[Data provided Boundary: Start]

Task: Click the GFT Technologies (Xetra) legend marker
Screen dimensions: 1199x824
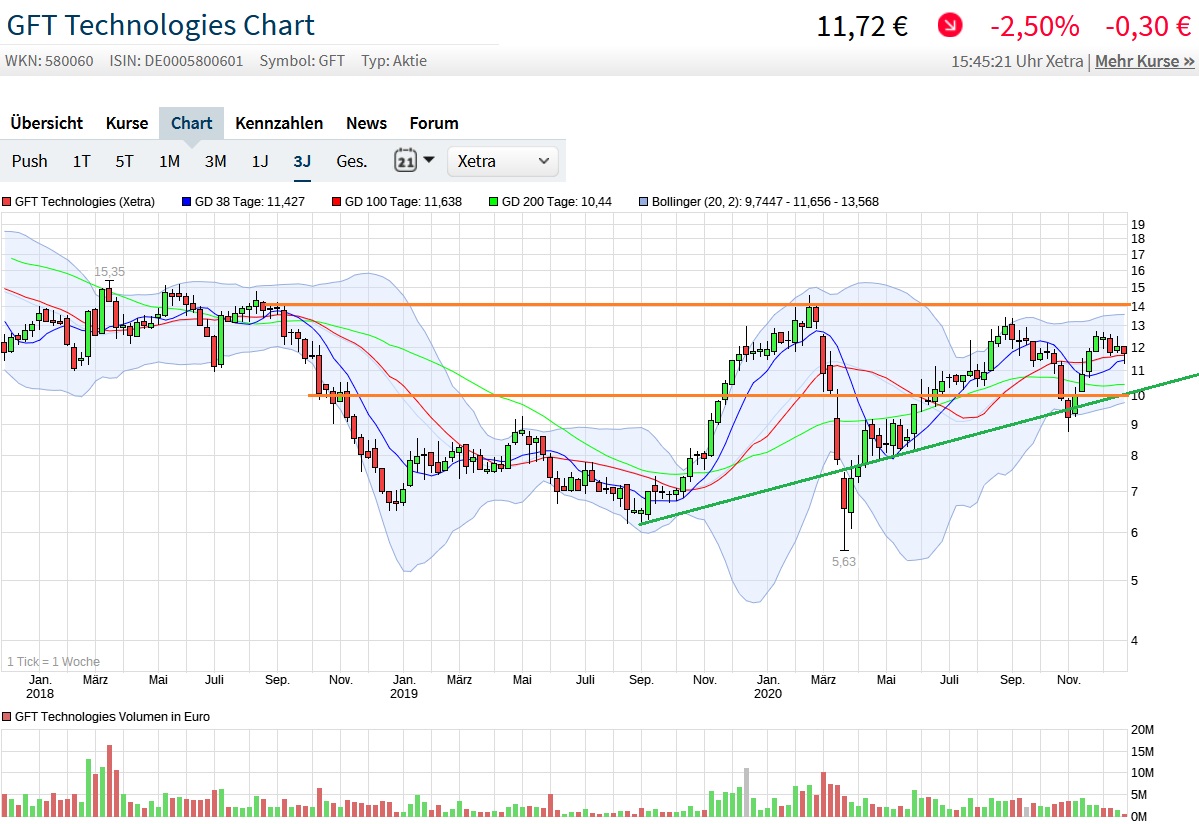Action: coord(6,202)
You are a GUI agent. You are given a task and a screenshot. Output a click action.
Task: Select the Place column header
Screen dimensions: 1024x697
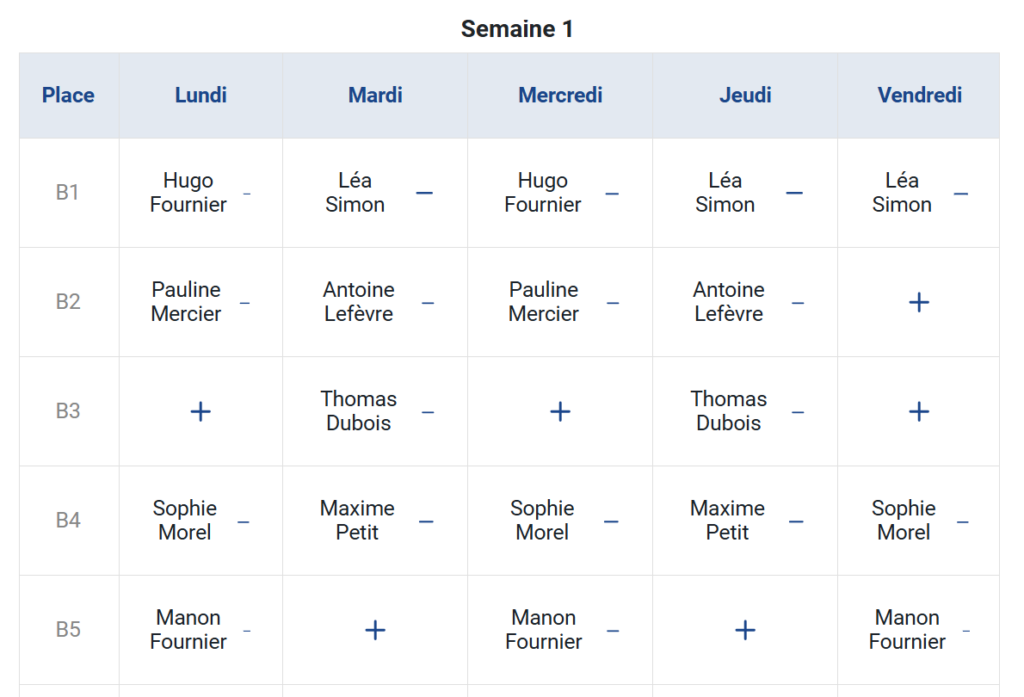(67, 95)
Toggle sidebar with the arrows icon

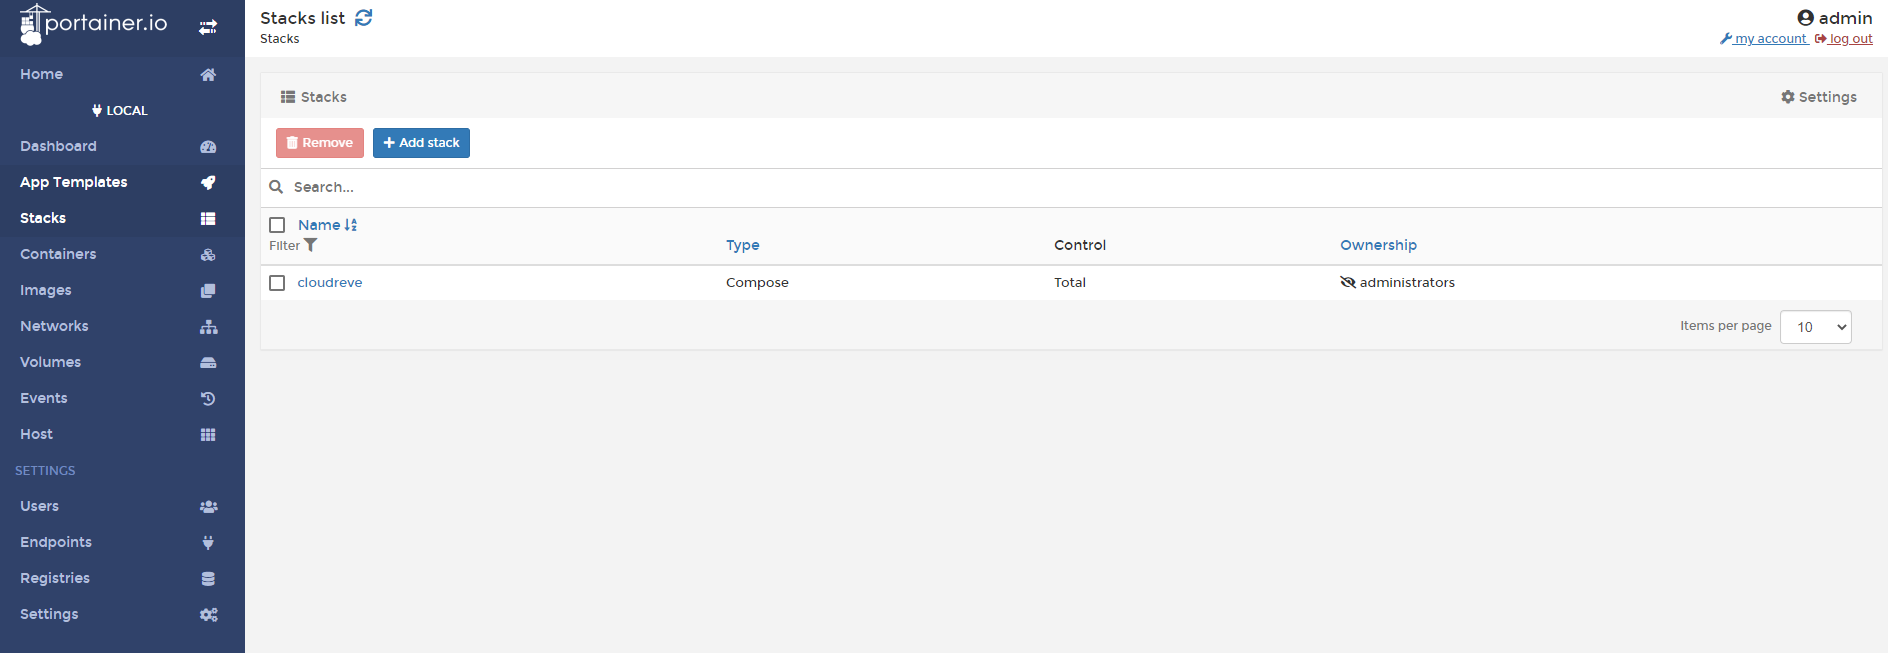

[Data provided Boundary: End]

◆ **Goal of the exercise**
Your reply should restate every entry exactly, with the pictures left out.

◆ **Task answer**
Task: Click the GFT Technologies (Xetra) legend marker
Screen dimensions: 1199x824
Action: coord(6,202)
You are a GUI agent. You are given a task and a screenshot. Output a click action.
Task: Select the Place column header
Screen dimensions: 1024x697
(67, 95)
Toggle sidebar with the arrows icon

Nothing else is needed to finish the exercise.